A Macron non serve più il consenso popolare

Tuttavia, Macron sembra deciso a giocare il tutto per tutto, contando sul fatto che non potrà correre per un terzo mandato. Meglio quindi tentare di lasciare una traccia nella storia. La riforma diventa allora un faro della sua politica: aumentare la forza lavoro per sostenere la crescita, contenere le tasse, ridurre la cronica disoccupazione di massa, garantire la sostenibilità del sistema per le prossime generazioni. Stando così le cose, la prossima rivoluzione ha un evidente impronta conservatrice, nel senso della conservazione del sistema che, appunto, vede sullo stesso fronte, oltre come ovvio i sindacati, anche l’estrema destra e l’estrema sinistra.

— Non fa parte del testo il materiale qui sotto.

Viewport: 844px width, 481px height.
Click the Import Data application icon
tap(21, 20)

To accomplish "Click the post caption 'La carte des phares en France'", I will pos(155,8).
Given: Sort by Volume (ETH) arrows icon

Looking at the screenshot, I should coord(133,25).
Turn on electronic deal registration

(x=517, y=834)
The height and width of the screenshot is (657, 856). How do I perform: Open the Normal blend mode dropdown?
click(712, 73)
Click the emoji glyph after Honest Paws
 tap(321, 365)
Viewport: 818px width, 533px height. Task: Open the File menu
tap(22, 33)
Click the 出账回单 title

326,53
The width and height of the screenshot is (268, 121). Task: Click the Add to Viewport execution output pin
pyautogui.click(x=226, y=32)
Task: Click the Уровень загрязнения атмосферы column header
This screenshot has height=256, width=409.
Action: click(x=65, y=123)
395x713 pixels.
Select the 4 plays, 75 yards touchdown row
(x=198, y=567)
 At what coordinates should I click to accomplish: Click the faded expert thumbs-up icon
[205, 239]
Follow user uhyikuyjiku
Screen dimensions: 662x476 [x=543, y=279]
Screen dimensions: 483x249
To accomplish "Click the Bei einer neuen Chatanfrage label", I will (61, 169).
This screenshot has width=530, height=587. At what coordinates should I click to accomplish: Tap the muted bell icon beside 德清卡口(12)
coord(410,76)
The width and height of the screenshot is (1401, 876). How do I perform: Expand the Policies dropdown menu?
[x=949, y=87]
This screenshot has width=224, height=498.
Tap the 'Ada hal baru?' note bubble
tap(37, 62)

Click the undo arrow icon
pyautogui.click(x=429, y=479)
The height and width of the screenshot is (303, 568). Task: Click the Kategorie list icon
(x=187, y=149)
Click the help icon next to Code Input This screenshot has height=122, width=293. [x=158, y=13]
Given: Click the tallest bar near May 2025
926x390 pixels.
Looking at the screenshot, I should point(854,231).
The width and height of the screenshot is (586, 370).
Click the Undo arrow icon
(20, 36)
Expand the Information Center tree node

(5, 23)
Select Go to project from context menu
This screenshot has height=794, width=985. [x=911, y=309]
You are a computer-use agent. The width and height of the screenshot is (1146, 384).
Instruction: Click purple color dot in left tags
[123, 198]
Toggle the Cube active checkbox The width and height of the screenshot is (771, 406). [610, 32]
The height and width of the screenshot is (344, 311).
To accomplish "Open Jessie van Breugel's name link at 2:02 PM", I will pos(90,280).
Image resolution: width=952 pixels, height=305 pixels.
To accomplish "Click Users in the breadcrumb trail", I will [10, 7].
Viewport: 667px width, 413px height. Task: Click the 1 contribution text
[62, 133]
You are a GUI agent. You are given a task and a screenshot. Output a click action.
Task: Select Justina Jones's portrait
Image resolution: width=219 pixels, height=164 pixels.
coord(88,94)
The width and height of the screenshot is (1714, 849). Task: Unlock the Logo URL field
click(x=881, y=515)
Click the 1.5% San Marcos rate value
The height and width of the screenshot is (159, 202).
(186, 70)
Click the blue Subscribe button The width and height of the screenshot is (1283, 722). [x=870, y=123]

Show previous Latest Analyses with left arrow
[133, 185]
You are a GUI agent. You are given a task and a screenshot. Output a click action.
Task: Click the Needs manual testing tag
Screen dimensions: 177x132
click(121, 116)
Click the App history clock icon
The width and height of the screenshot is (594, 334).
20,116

Tra problemi reali e demagogia

Il primo ministro Elisabeth Borne ha una strada tutta in salita. Senza maggioranza all’Assemblea, proverà a proporre correttivi e compromessi senza stravolgere l’impianto della riforma. Già si parla di attuarla gradualmente e in tempi lunghi, di aumenti delle pensioni minime, di trattamenti diversificati per alcune categorie di lavoratori. Una stampella al governo potrebbe offrirla la destra gollista che tuttavia è prigioniera di un dilemma. Storicamente, da Chirac a Sarkozy, ha sempre sostenuto la necessità della riforma, ma la base popolare del partito è contraria.

Populismi contro

Inoltre, deve considerare la concorrenza di Marine Le Pen, auto definitasi la protettrice dei più deboli. Nella disputa sulle pensioni, la sinistra di Jean Luc Melanchon si presenta come custode dell’eredità di François Mitterrand, che ridusse l’età pensionabile a 60 anni.

In questo clima prerivoluzionario, la sinistra riformista è scomparsa dai radar.